Retype the data below, starting at the beginning and continuing through the line that contains "Action: [x=131, y=161]".
┌─ Material
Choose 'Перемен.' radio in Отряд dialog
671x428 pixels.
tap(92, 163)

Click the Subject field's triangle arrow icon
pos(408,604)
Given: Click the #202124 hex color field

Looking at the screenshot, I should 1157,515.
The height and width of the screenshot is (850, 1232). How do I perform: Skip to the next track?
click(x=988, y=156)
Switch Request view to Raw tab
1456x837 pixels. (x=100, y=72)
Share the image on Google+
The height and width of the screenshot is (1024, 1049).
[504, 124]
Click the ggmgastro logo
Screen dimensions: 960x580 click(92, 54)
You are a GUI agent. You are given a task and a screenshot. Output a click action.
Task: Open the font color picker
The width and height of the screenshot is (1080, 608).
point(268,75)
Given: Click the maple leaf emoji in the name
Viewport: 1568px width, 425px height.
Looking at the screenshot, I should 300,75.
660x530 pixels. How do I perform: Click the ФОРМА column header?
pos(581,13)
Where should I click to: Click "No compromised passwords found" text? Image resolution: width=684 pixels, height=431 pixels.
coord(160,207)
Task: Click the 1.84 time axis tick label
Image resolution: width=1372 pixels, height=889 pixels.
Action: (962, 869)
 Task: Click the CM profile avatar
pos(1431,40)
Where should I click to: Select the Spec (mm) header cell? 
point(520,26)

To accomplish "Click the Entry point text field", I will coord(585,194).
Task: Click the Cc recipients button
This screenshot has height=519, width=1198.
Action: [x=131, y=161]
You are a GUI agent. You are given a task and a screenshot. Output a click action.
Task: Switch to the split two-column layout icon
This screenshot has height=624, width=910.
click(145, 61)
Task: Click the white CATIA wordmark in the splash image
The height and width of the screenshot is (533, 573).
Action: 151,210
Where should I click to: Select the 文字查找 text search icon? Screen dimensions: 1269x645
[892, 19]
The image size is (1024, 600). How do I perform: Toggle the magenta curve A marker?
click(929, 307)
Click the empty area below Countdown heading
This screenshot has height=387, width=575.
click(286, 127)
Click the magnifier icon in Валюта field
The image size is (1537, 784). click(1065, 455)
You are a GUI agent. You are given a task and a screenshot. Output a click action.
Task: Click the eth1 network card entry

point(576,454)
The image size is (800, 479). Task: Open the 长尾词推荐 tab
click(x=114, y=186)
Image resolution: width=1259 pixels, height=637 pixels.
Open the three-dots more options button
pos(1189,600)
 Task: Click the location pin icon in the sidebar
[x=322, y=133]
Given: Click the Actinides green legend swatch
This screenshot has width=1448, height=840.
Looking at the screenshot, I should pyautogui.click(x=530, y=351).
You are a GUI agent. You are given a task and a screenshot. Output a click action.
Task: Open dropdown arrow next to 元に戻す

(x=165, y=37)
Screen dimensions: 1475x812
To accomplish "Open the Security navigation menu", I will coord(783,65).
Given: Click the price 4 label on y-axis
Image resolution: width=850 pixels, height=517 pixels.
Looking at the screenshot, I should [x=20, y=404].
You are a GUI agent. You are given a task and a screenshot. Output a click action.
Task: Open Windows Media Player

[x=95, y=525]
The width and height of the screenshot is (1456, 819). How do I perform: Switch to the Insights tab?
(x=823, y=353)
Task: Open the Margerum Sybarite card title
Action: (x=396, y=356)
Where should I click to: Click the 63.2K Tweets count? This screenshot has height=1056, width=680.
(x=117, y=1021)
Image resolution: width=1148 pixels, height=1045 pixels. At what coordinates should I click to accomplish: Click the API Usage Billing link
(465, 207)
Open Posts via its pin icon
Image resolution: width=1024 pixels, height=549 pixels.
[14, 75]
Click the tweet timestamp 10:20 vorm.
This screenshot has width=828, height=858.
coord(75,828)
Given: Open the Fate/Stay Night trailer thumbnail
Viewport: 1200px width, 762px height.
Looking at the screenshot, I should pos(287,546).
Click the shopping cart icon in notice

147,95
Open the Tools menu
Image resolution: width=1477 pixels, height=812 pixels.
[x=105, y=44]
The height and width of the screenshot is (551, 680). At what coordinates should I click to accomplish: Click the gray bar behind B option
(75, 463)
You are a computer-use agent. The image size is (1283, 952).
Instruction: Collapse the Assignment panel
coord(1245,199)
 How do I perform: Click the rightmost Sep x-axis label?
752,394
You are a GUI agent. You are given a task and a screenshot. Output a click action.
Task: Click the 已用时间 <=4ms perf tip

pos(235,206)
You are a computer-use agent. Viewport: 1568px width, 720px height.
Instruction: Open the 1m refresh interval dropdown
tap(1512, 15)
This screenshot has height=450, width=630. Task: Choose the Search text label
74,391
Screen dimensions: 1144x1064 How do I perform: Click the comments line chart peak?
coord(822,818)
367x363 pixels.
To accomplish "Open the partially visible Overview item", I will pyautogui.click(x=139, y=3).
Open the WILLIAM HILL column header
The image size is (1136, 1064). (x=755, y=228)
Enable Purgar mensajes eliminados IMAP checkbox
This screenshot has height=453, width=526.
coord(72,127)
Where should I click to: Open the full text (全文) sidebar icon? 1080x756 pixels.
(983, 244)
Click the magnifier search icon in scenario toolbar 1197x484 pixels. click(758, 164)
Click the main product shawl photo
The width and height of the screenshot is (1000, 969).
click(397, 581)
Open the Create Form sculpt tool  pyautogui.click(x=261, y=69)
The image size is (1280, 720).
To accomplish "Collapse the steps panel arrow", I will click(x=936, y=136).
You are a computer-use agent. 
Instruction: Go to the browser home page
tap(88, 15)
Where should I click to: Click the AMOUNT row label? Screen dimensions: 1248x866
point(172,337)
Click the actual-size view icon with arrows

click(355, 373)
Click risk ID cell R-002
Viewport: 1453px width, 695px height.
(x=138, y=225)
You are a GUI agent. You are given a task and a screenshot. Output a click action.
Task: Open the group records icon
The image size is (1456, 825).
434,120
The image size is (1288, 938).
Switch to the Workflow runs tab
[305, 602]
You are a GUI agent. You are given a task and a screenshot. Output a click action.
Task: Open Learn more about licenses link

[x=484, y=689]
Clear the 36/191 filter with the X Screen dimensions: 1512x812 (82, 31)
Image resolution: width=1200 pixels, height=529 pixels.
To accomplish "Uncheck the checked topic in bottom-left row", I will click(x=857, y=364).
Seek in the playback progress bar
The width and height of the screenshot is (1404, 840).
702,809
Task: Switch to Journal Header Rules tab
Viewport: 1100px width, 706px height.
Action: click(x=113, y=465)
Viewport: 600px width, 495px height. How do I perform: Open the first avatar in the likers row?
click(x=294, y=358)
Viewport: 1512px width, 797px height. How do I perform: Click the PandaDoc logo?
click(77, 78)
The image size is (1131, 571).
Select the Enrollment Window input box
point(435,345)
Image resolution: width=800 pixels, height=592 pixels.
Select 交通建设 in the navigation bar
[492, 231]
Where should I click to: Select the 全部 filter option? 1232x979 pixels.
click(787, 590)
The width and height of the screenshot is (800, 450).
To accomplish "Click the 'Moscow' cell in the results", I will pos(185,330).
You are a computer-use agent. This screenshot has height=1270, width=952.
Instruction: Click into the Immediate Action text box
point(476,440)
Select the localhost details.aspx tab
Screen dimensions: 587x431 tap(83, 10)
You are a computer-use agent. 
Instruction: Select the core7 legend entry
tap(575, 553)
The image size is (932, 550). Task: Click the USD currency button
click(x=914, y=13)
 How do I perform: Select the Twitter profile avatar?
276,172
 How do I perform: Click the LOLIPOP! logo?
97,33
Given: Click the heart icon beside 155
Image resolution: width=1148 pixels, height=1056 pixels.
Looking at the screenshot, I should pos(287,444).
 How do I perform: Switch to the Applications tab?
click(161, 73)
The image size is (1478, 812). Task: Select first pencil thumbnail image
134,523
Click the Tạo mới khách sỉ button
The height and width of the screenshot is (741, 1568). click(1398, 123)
└─
[Solution to the problem]:
Choose 'Перемен.' radio in Отряд dialog
671x428 pixels.
tap(92, 163)

Click the Subject field's triangle arrow icon
pos(408,604)
Given: Click the #202124 hex color field

Looking at the screenshot, I should 1157,515.
The height and width of the screenshot is (850, 1232). How do I perform: Skip to the next track?
click(x=988, y=156)
Switch Request view to Raw tab
1456x837 pixels. (x=100, y=72)
Share the image on Google+
The height and width of the screenshot is (1024, 1049).
[504, 124]
Click the ggmgastro logo
Screen dimensions: 960x580 click(92, 54)
You are a GUI agent. You are given a task and a screenshot. Output a click action.
Task: Open the font color picker
The width and height of the screenshot is (1080, 608).
point(268,75)
Given: Click the maple leaf emoji in the name
Viewport: 1568px width, 425px height.
Looking at the screenshot, I should 300,75.
660x530 pixels. How do I perform: Click the ФОРМА column header?
pos(581,13)
Where should I click to: Click "No compromised passwords found" text? Image resolution: width=684 pixels, height=431 pixels.
coord(160,207)
Task: Click the 1.84 time axis tick label
Image resolution: width=1372 pixels, height=889 pixels.
Action: (962, 869)
 Task: Click the CM profile avatar
pos(1431,40)
Where should I click to: Select the Spec (mm) header cell? 
point(520,26)

To accomplish "Click the Entry point text field", I will coord(585,194).
Task: Click the Cc recipients button
This screenshot has height=519, width=1198.
Action: [x=131, y=161]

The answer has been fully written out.